HANDBOOK OF DIVINATION AND PROGNOSTICATION IN CHINA. PART 1: INTRODUCTION TO THE FIELD OF CHINESE PROGNOSTICATION. Edited by MichaelLackner and ZhaoLu. Handbook of Oriental Studies/Handbuch der Orientalistik. Section Four: China, 37. Leiden and Boston: Brill, 2022. Pp. ix + 560. Hardback, $215.00.

Hendrischke B (2022)


Publication Type: Journal article

Publication year: 2022

Journal

Publisher: Wiley

Book Volume: 48

Pages Range: 431-431

Issue: 3

DOI: 10.1111/rsr.16058

Abstract

The volume covers a field of study whose existence and identity have been mainly created by Lackner's research activities. Previously, scholars may have agreed that in China, prognostication was omnipresent, but they linked its aspects to their different fields of intellectual, political, social, or religious history. The volume naturally retains such divisions but also suggests focal points of confluence (Smith). Since the last century BCE, Chinese historians and librarians have, with great circumspection, organized and, following needs and fashions, re-organized the mantic arts' enormous written resources (Kalinowski). At times, components gained independent bibliographic existence, as mathematics and astronomy did finally in the eighteenth century. Technical qualities characterized the mantic arts from their beginning, as did the systematic rigor in their practice. Early court rituals of decision-making relied on oracle bones and the numerologically accessed Changes and charts excavated from tomb libraries (Constance Cook). Divination is, at the bottom, a key form of interaction between humans and the spirit world (Clart). It was always a vital component of popular religion and, as such, still has an intense social and cultural presence (Homola). From a cosmological perspective and some business acumen, Daoists integrated prognosticative practices, as did the Buddhists (Pregadio; Guggenmos). Both scholars ignore the prognostic aspect of millenarianism. A prophesy was a way in which Daoist deities assured their presence to believers and the wider public (Bokenkamp). The Sòng dynasty's socioeconomic innovations increased the role of prognostication in private life and intensified the contact between scholars and diviners (Liao). This comes to the fore when popular Míng dynasty novels integrate the practice and the resulting prognostications in their narration (Schonebaum).

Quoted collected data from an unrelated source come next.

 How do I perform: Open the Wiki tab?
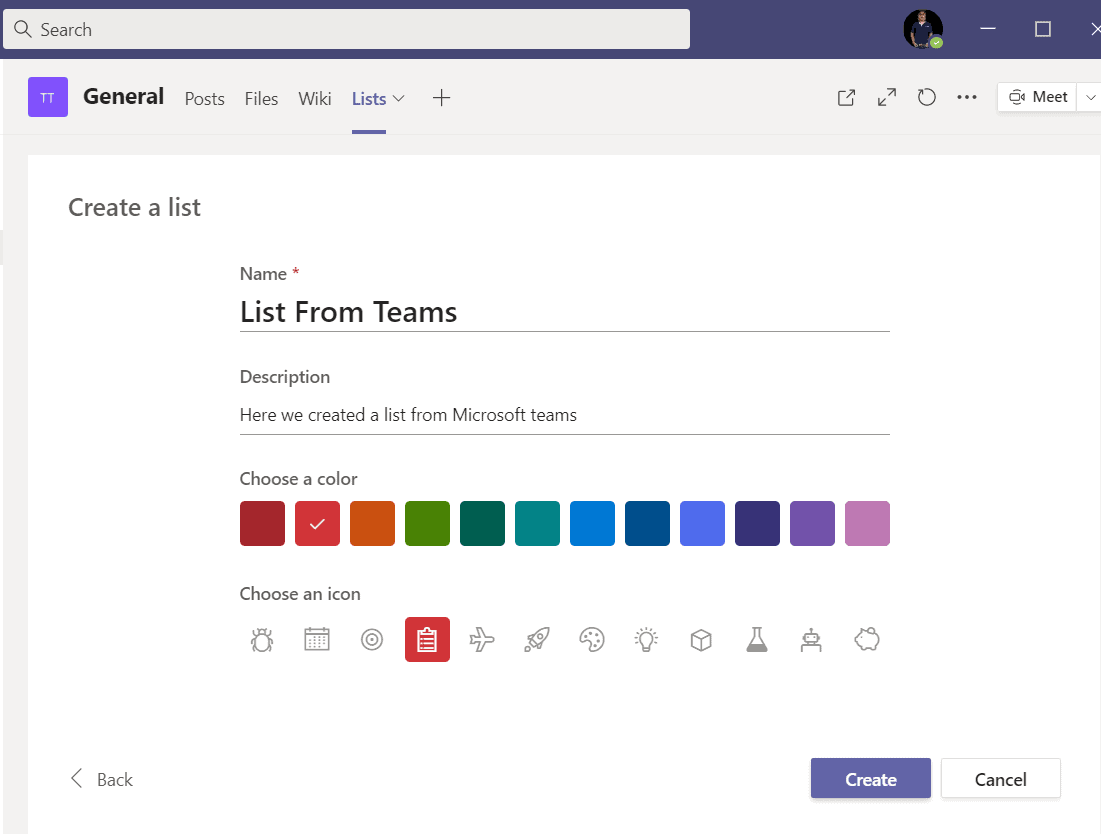[314, 98]
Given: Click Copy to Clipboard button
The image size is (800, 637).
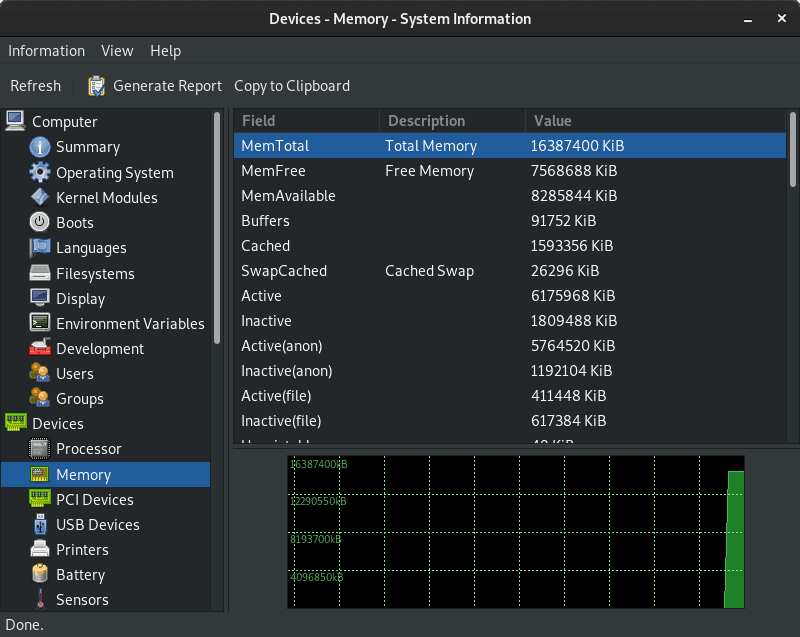Looking at the screenshot, I should pyautogui.click(x=292, y=86).
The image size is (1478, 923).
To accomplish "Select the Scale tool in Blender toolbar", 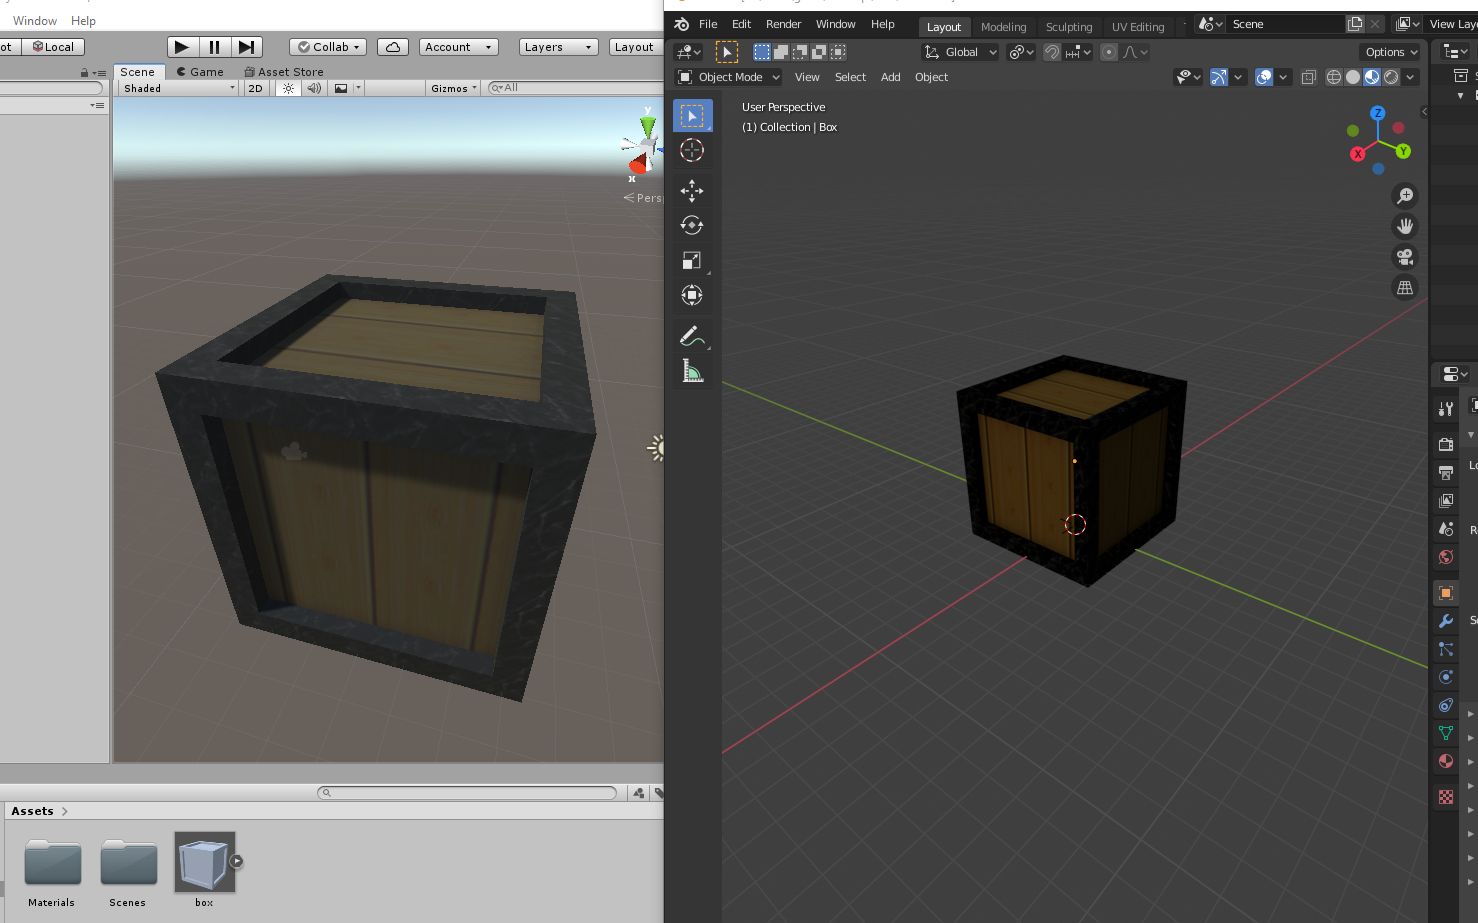I will (x=692, y=259).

A few centuries later, the court's new interest in advanced, Western-stimulated astronomical insights curtailed divination's institutional role (Lü). The volume is well organized, thoughtfully introduced, and contains several massive and highly authoritative contributions that may serve as the starting point for new comparativist or sinological research. It also includes brief papers (Clart; Bokenkamp; Homola) that may interest undergraduates on their way into Chinese religion.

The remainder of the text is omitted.